Sacrifice database integrity for speed a good or bad idea?

hder · November 13, 2019, 2:57am

Let's say you have a site that allows users to post questions and answers like this one. With each Question, you can have associated items like quantity of flags, answers, likes, views., etc.

Will have separate tables for flags, answers, likes, etc. so can hit the database to find the totals for each question, then post the data to display with each question listing. This maintains the integrity of the data throughout, which is good, but requiring several additional database hits/queries.

Or could have these quantities as part of the question record with a field for flags, answers, likes, views, etc. and have that field manipulated each time something is added or deleted. This would be faster as the system would not need to hit the database 4 or 5 extra times to get these quantities.

Then you would run a cronjob every night to correct the values in the questions fields if these two sources are out of sync (individual tables as the correct one).
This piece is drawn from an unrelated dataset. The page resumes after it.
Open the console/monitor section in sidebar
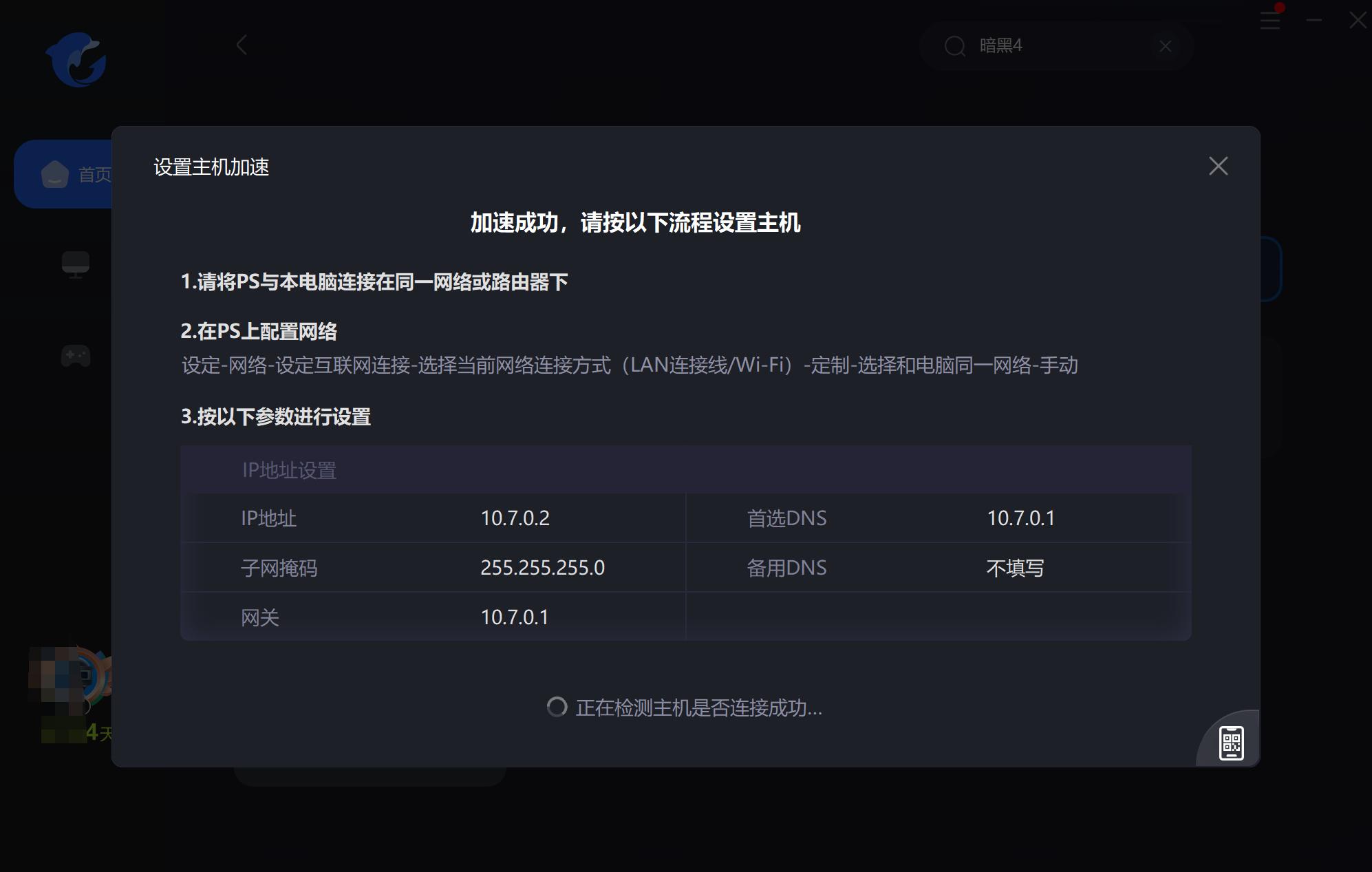This screenshot has height=872, width=1372. (x=76, y=264)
Is this a good idea or bad idea? Should I worry about hitting the database 4 or 5 extra times for each question that gets listed? Just starting development at this point and would appreciate feedback on when this would be ever be a good idea, or never. If never, then when is it a concern, or do you just add more $$ and bandwidth as your community grows and don't worry about it.
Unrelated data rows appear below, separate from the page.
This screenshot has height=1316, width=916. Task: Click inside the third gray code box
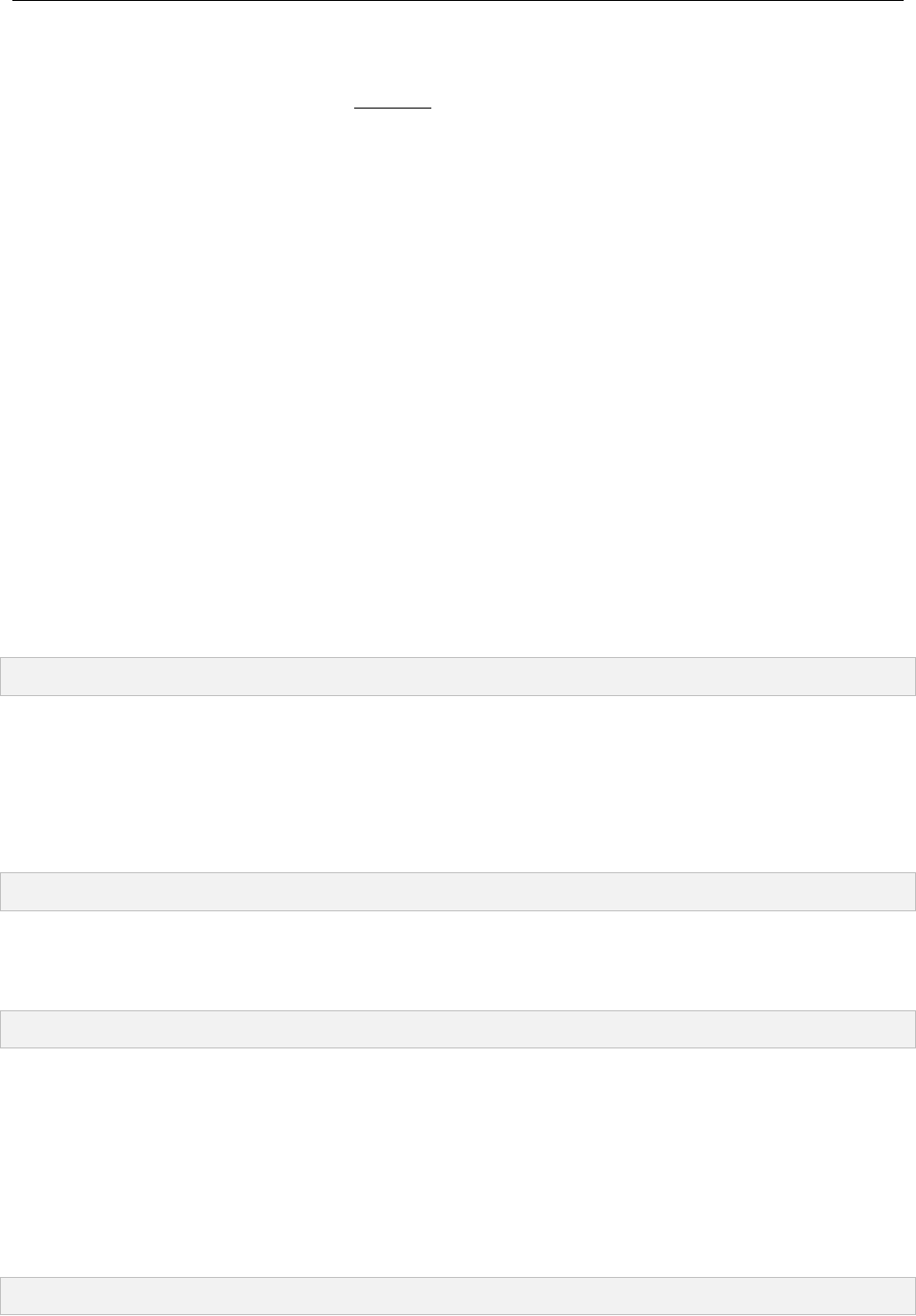tap(458, 1029)
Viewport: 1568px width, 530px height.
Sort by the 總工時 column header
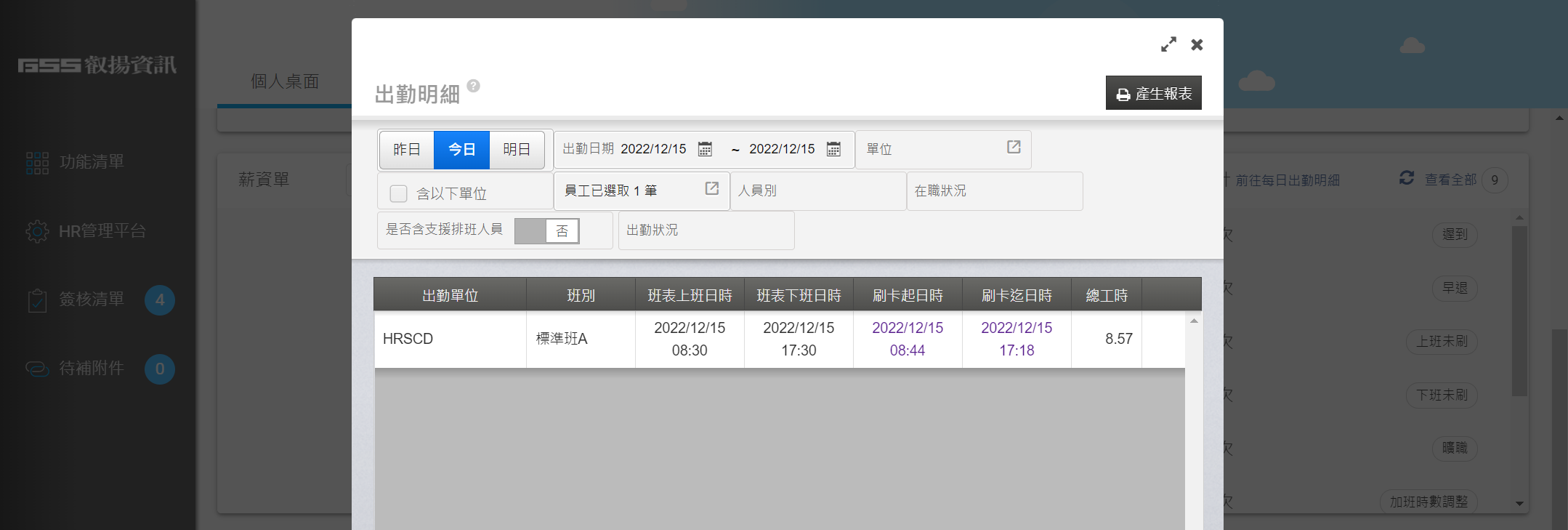click(1106, 295)

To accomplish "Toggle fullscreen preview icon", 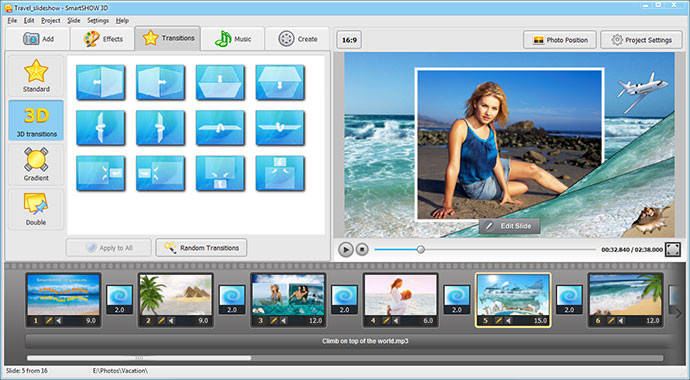I will pos(672,249).
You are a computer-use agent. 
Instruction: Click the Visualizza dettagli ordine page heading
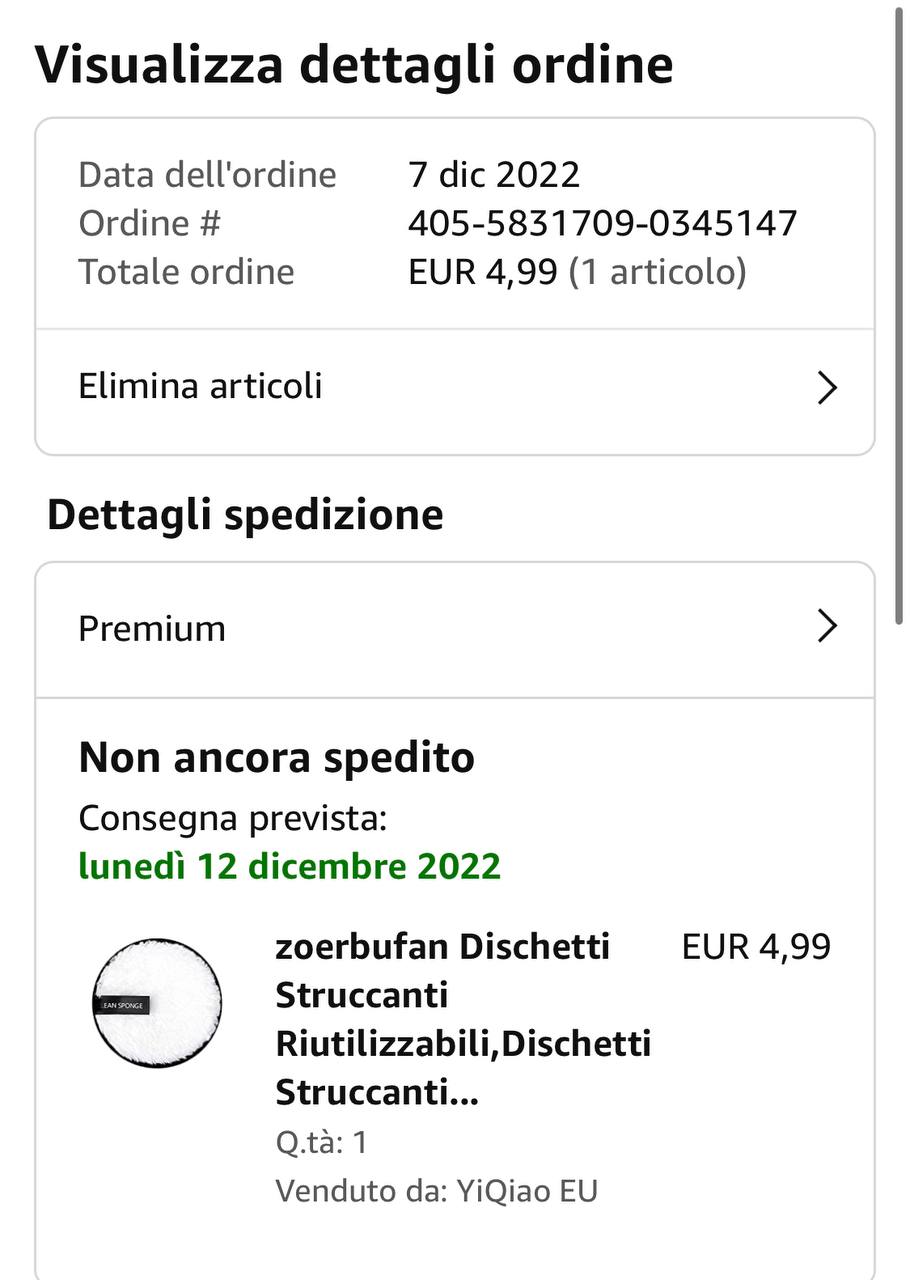tap(354, 65)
Perhaps there is a better approach?

Thanks in advance!

robert_volk · November 13, 2019, 12:38pm

I lean towards data integrity all the time, over performance. My experience has been based on poor integrity = months of time spent correcting bad data, that would have been prevented in milliseconds with proper constraints. Also in financial industries (credit card processing, utility billing, cellular billing and service).

If you don't have any financial repercussions from bad data, you could perhaps relax the integrity. But if you care about good data, and you'd prefer not to spend time fixing it, then take the integrity route. You can incorporate processes to summarize data on-the-fly as you modify it (or triggers, but try to avoid them). Without specifics it's difficult to give advice.

The Stackoverflow database design is openly available, I don't know if the code is, but you could look at the DB schema to get some ideas on how they address things like view counts, etc.

Wim_Leys · November 13, 2019, 2:11pm

removed

ScottPletcher · November 13, 2019, 5:36pm

Reduce the I/O, go for a reasonably good total rather than a 100% total if necessary. It's not like you're showing a customer balance or other critical data here. It'd be crazy to scroll through counting up 100s, 1000s, 1Ms(?) of likes, etc. every time someone went to the where the total was displayed.

But, to keep the totals up to date as much as possible, add triggers to the other tables to maintain the totals. This is relatively easy to do and should keep the totals accurate. But, yes, probably once a day still run an actual to verify the counters: if a counter(s) are not accurate, correct it(them), then review the trigger(s) to see how the total got wrong.

hder · November 14, 2019, 11:21pm

Thanks Scott! I tend to agree with this method with non-critical metrics such as likes, hearts, views, etc. Nobody really cares too much about them being accurate, but I can see there could be a database loading/speed issue if the user base grows to something like 100,000+ and they are happily scrolling through tons of lists/images/posts with these metrics. Since I don't have enough experience with database loading/server performance, etc. , I'll let my fear dictate this direction, knowing that at least I won't need code re-writes if the user base ever gets large...

ScottPletcher · November 14, 2019, 11:26pm

Over time, the triggers should end up being 100% accurate, but perhaps not when you first start using them (hint: be sure to spend some time working out the best, and most accurate, way to implement the triggers).